- INSTRUCTION
Rewrite the items from the line holding "The height and width of the screenshot is (906, 1316)." through the line holding "The height and width of the screenshot is (360, 640).", inclusive, swapping "sidebar" for "side panel" and keeping everything else unchanged. Omit the pictures from your answer.

- SOURCE MATERIAL
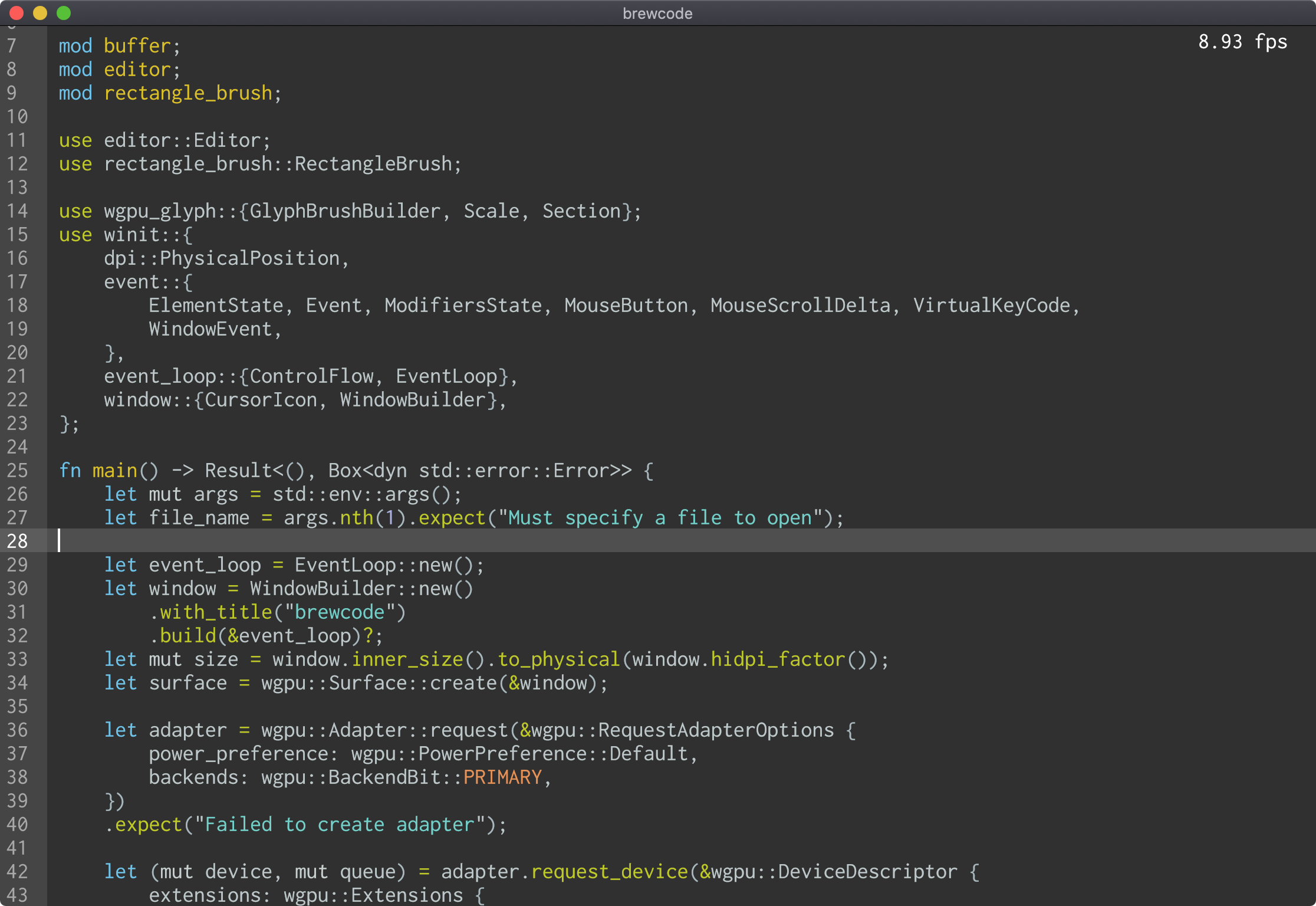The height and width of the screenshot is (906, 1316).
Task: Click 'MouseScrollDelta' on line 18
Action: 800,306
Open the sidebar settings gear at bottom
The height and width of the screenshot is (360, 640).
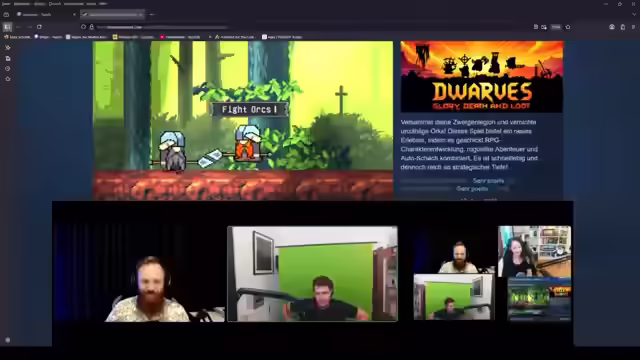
--
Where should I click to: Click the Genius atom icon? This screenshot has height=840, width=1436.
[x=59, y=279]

- REPLY
The height and width of the screenshot is (906, 1316).
Task: Click 'MouseScrollDelta' on line 18
Action: 800,306
Open the side panel settings gear at bottom
The height and width of the screenshot is (360, 640).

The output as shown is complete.